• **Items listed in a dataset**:

*****

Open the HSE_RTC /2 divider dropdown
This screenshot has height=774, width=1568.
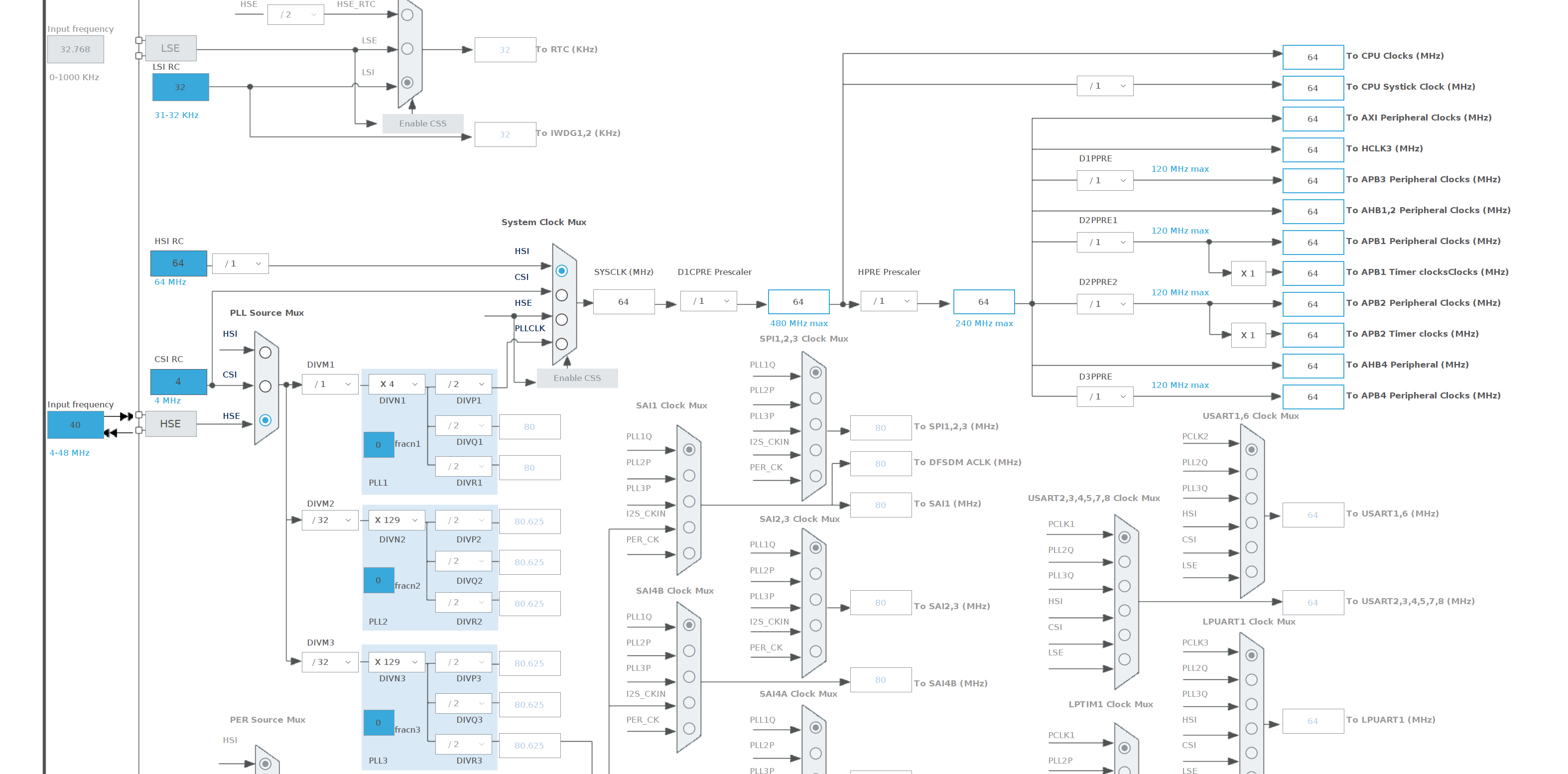295,14
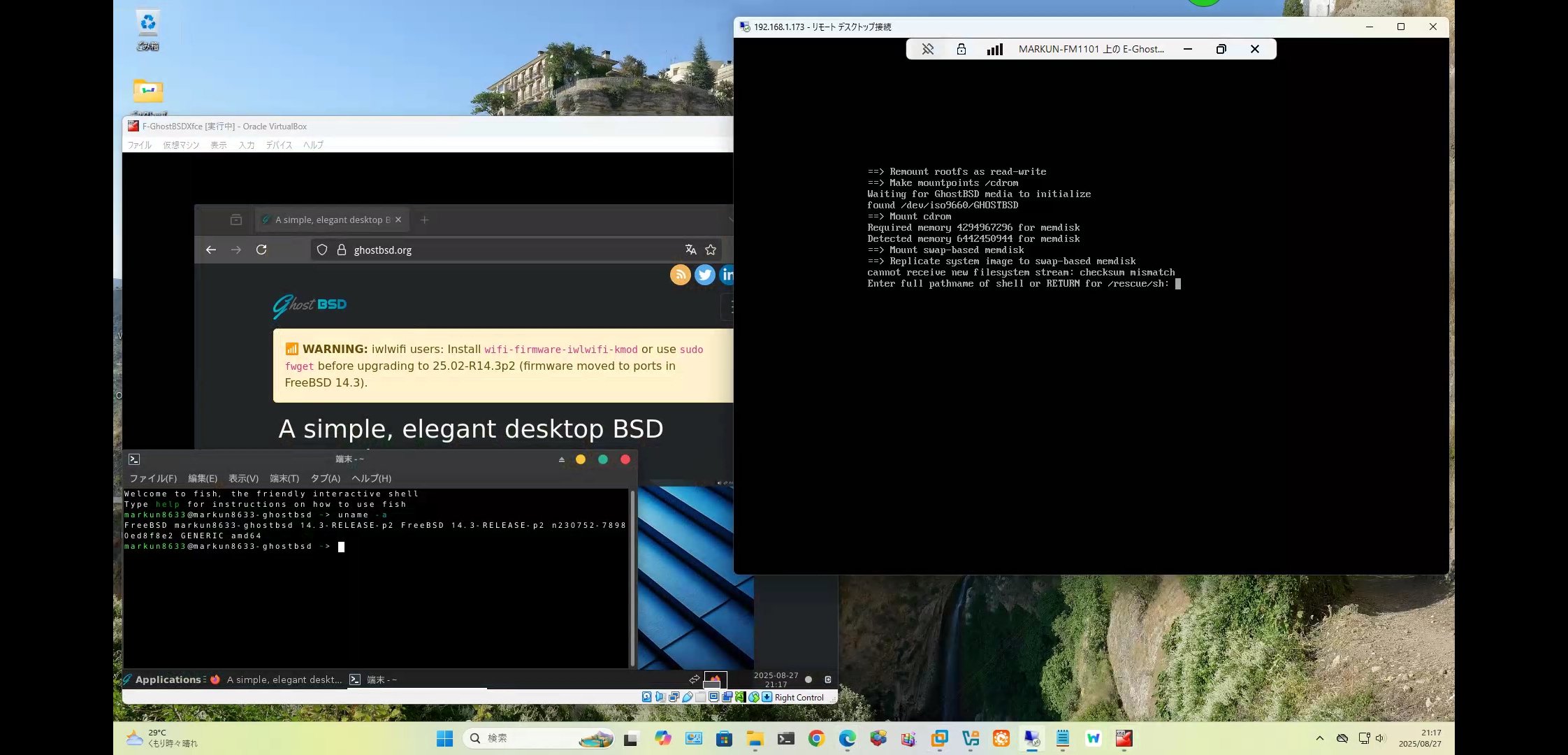The width and height of the screenshot is (1568, 755).
Task: Open new Firefox tab with plus
Action: tap(424, 220)
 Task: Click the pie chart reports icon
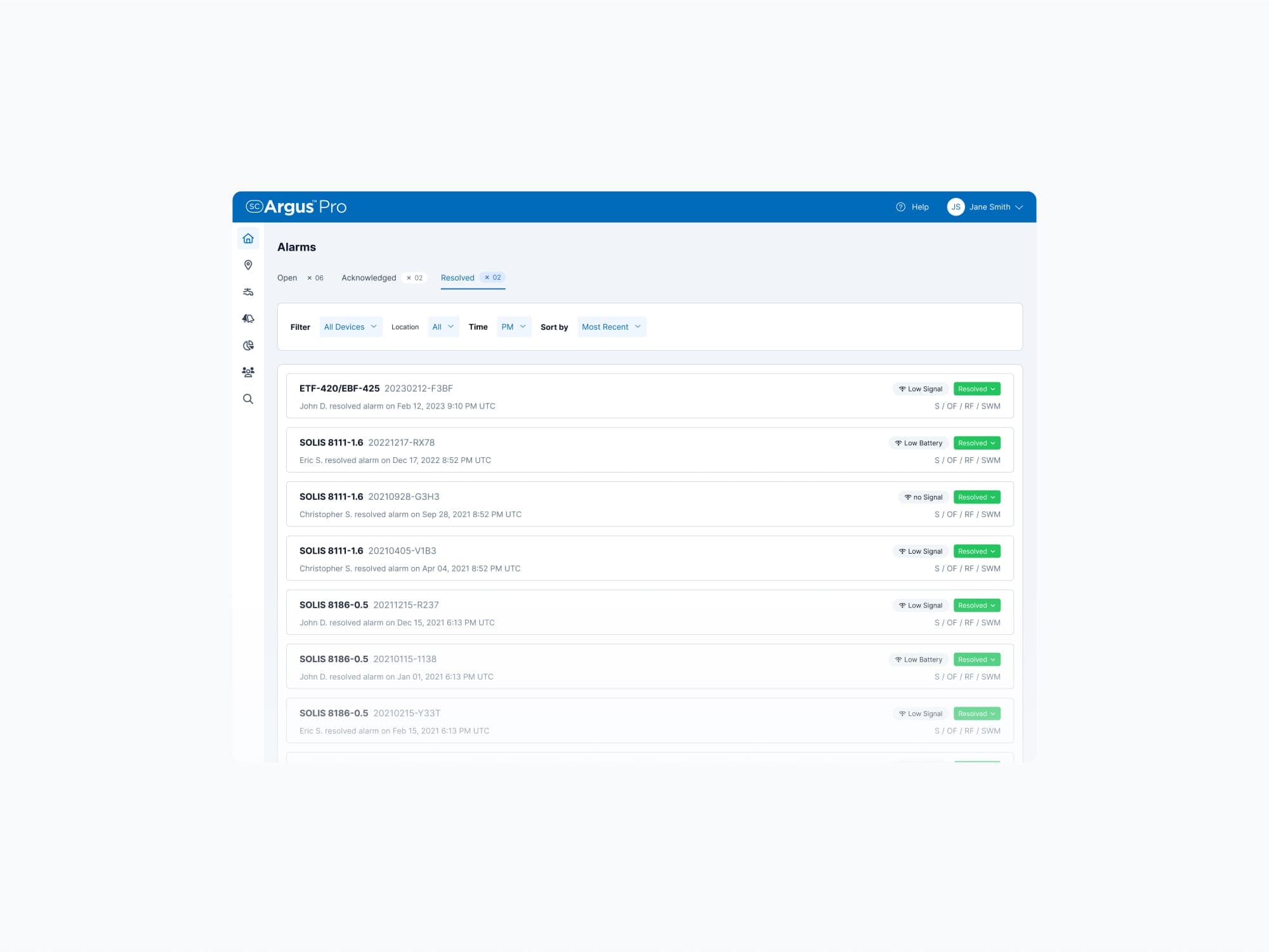click(x=248, y=346)
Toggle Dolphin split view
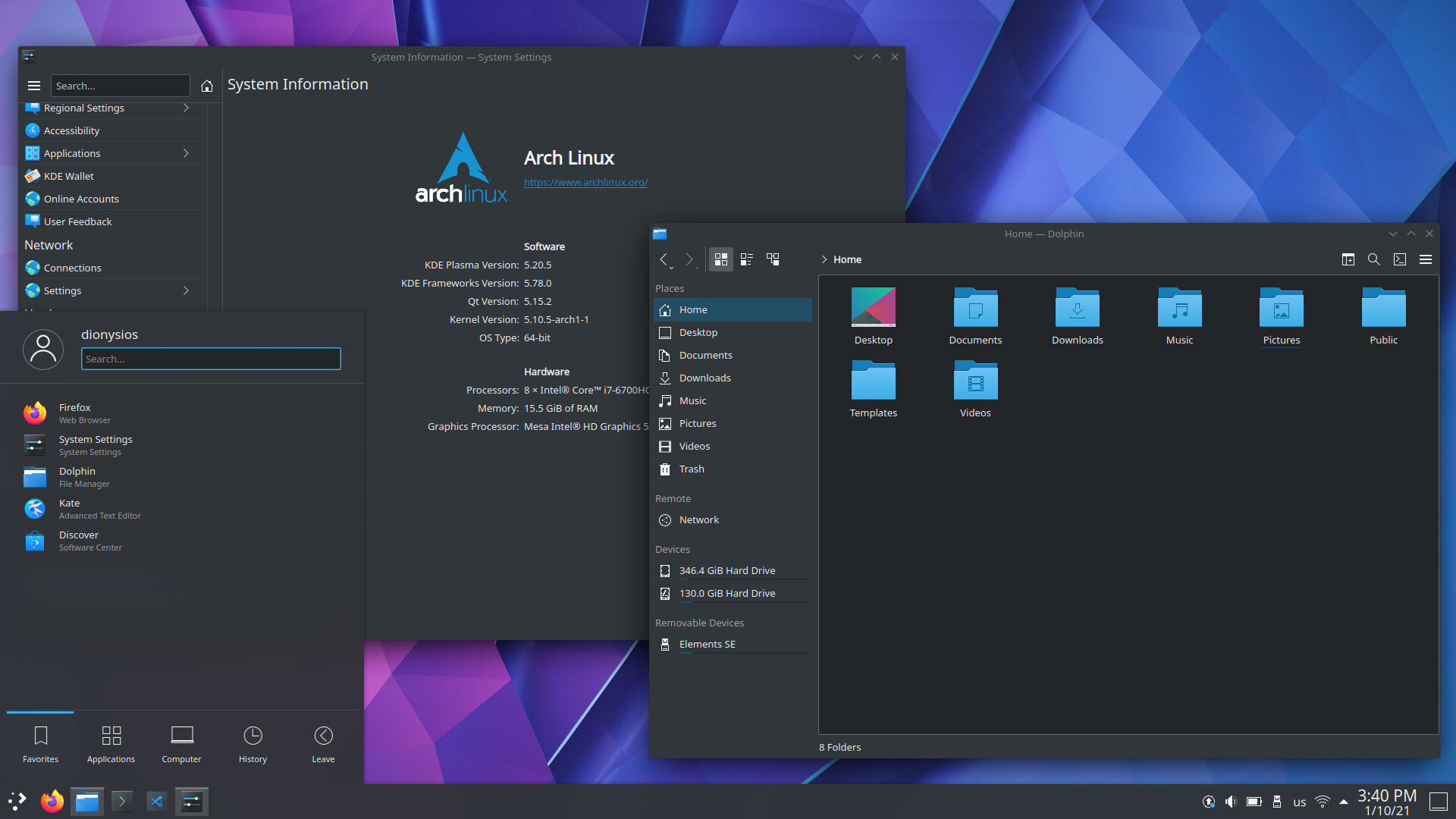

*****

• **Exercise**: For this exercise, transcribe the entries above exactly, without any pictures.

• **Task solution**:
Open the HSE_RTC /2 divider dropdown
This screenshot has height=774, width=1568.
295,14
The width and height of the screenshot is (1568, 755).
Task: Open new Firefox tab with plus
Action: tap(424, 220)
 Task: Click the pie chart reports icon
click(x=248, y=346)
Toggle Dolphin split view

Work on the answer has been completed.